No B.S Friday: You can complain about it, or you can ride it.
The world isn’t often fair.
Talk to gazelles. They spend most of their days trying to not get eaten by a lion… or a hyena. But they all get eaten by something eventually. Gazelles don’t die of old age, sitting in a retirement home with a blanket on their knees.
At some point, they just stop being fast enough to outrun their predators. They become the weakest link in the herd.
And they get eaten.
But still, you don’t hear gazelles complaining about how unfair life is very much. When was the last time you heard one? Because they know that this is just how it is.
In the human world, things are even less fair.
If it were fair, you would be paid the exact value of what you put in. Your effort would be equal to your reward.
But it’s not.
Even though they tell us, “You only get out what you put in.” That is never true. The ratio is never one for one.
And it can sit wildly on each side of the 1:1 line. A factory worker in China works a twelve-hour day at a sewing machine to earn a lousy six bucks. Kylie Jenner spends two hours swanning about at a movie producer’s party and earns $600,000.
The reward to return ratios are all over the place.
But this is just life. This is how it is.
We tell ourselves that this is the problem with capitalism or colonialism or whatever, but this is just how the world works.
Paul Graham – a Silicon Valley investor – calls this superlinear returns, and reckons understanding this dynamic is the most important thing you can do:
“One of the most important things I didn't understand about the world when I was a child is the degree to which the returns for performance are superlinear.

§ Given data:
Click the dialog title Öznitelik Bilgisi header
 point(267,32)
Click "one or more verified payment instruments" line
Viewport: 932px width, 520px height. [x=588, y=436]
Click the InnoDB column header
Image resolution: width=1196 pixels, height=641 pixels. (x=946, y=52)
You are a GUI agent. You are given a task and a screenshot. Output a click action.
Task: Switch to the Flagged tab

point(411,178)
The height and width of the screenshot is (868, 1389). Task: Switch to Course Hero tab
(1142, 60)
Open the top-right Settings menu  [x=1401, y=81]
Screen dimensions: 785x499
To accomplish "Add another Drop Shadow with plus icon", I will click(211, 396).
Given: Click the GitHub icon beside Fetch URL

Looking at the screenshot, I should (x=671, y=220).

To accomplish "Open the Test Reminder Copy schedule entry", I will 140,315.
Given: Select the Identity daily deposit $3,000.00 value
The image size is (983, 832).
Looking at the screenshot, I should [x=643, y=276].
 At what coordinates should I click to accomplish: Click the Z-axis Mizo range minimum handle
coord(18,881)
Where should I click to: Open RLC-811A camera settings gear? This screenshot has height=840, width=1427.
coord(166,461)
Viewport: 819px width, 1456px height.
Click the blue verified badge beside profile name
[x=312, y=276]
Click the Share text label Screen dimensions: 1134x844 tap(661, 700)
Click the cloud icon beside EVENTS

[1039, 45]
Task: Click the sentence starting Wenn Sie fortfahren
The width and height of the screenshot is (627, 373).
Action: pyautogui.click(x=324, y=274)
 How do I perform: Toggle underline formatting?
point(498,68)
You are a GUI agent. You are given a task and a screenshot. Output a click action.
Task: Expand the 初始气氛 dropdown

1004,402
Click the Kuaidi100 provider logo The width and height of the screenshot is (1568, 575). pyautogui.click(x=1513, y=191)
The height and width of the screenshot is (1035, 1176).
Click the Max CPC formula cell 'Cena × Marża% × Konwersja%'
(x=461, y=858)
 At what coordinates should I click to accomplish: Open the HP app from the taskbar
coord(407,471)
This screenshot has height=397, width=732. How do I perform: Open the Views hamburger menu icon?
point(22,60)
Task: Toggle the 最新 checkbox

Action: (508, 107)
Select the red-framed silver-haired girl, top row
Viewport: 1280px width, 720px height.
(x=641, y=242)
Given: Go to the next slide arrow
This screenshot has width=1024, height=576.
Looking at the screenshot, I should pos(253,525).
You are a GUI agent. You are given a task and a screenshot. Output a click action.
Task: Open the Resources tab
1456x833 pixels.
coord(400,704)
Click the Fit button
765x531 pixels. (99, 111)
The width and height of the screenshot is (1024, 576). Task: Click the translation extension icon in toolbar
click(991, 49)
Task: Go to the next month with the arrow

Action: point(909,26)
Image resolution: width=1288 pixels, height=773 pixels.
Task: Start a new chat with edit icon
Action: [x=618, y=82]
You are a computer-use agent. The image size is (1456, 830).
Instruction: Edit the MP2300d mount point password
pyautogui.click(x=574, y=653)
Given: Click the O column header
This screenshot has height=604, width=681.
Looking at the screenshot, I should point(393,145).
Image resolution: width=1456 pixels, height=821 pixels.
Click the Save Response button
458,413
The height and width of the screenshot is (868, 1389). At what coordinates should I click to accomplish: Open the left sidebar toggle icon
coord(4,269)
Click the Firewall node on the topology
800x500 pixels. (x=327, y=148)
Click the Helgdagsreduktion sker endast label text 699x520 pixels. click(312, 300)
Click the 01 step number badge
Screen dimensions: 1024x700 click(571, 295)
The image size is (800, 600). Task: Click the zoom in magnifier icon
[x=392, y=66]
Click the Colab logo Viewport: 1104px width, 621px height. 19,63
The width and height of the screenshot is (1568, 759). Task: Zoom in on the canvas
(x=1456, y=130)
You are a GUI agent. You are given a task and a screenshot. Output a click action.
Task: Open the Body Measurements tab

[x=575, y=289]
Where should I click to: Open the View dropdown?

§ Stated exercise:
In the essay on fairness, how much does the factory worker in China earn for a twelve-hour day at a sewing machine?

§ Exercise answer:
Six bucks.